ふわりと彼女から再びあの甘い香りがした。それは特定のどの花の香りとも違うもっと清らかでどこか懐かしいような匂い。夏の早朝のまだ誰も足を踏み入れていない森の空気。あるいは遠い昔に訪れた神社の静謐な境内で感じた香り。そんな清澄な気配が彼女の全身から発せられている。
彼女は僕が口を開くのを静かに待っていた。その大きな切れ長の瞳は僕をじっと見つめている。しかしそこには僕を値踏みするような好奇心も憐れむような同情の色もない。ただ深く澄み切った湖の水が全てをありのままに映し出すように僕という存在を静かに受け止めている。その視線に促され僕はようやく自分の身に起きた一連の出来事を語り始める決心がついた。
「……いつからだったか」
僕はぽつりぽつりと言葉を紡ぎ始めた。それは誰かに聞かせるための整理された話ではなかった。僕自身の頭の中でさえまだ混沌としている恐怖の記録。それをただありのままに吐き出すことしか僕にはできなかった。
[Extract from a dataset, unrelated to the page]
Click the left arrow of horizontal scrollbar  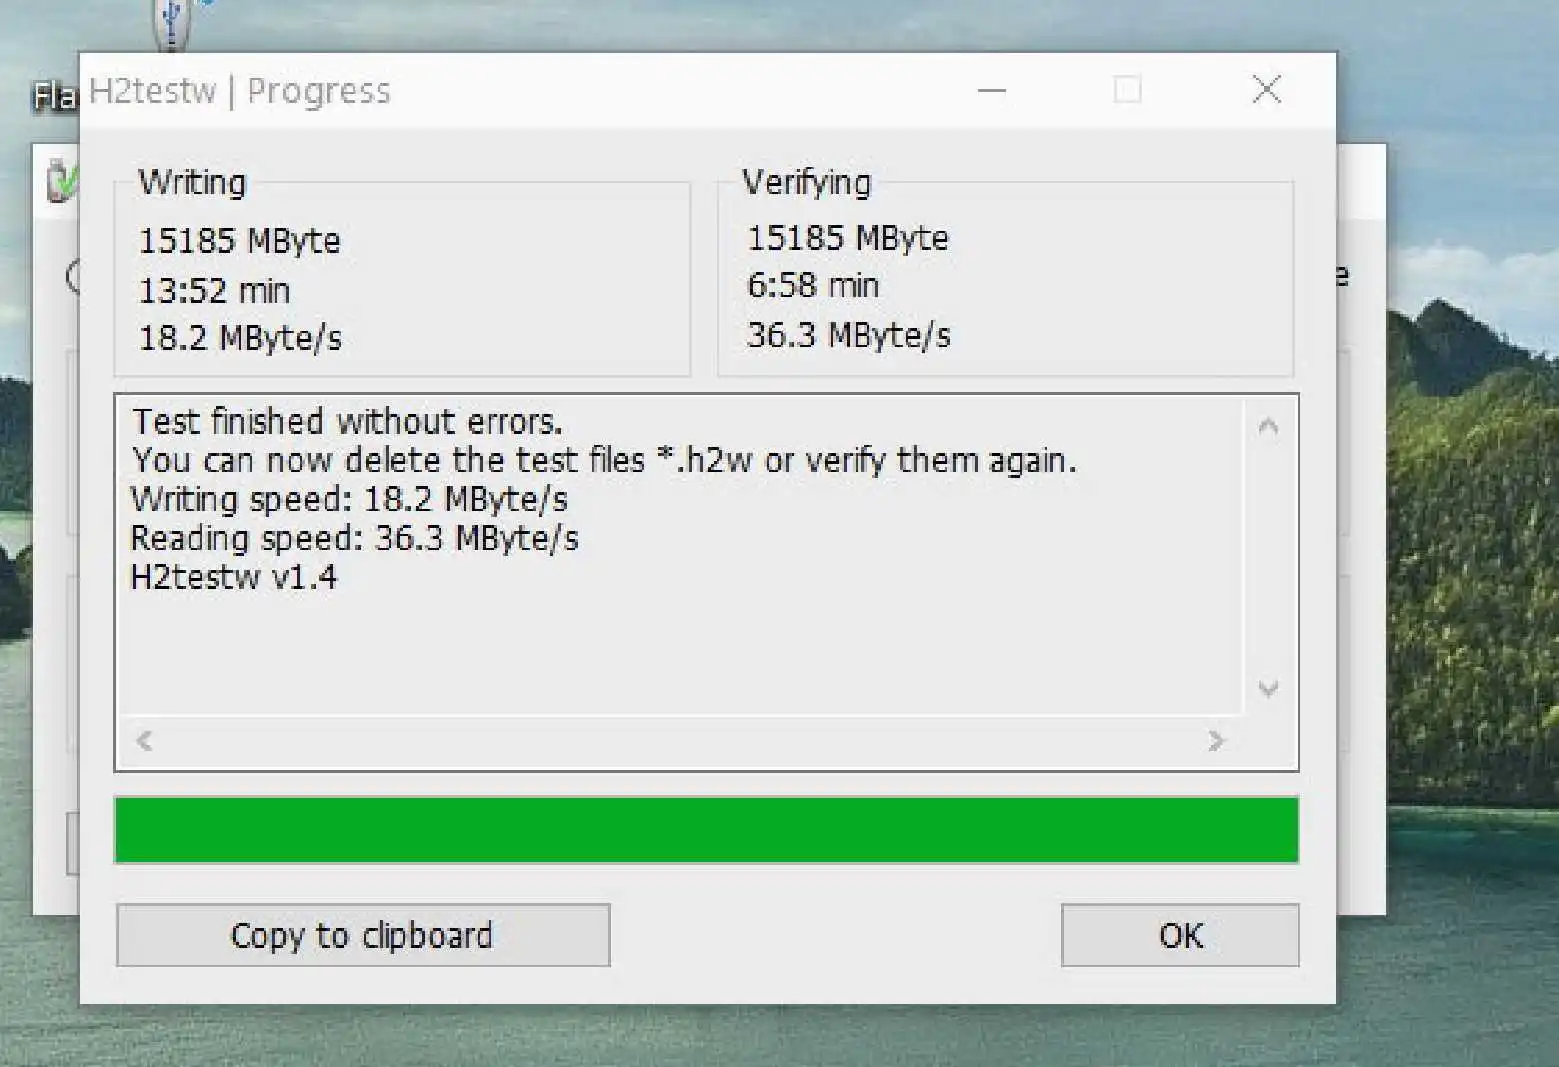[144, 741]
「多分三日前……いやもっと前だ。同級生の女子が自殺したって話を聞いたあの全校集会の後から。何かがおかしくなったんです」
僕はあの日の放課後忘れ物を取りに戻った学校の夕暮れの廊下の光景を思い出しながら語った。静まり返った校舎。やけに大きくこだまする自分の足音。そして廊下の奥から感じたあの奇妙な気配。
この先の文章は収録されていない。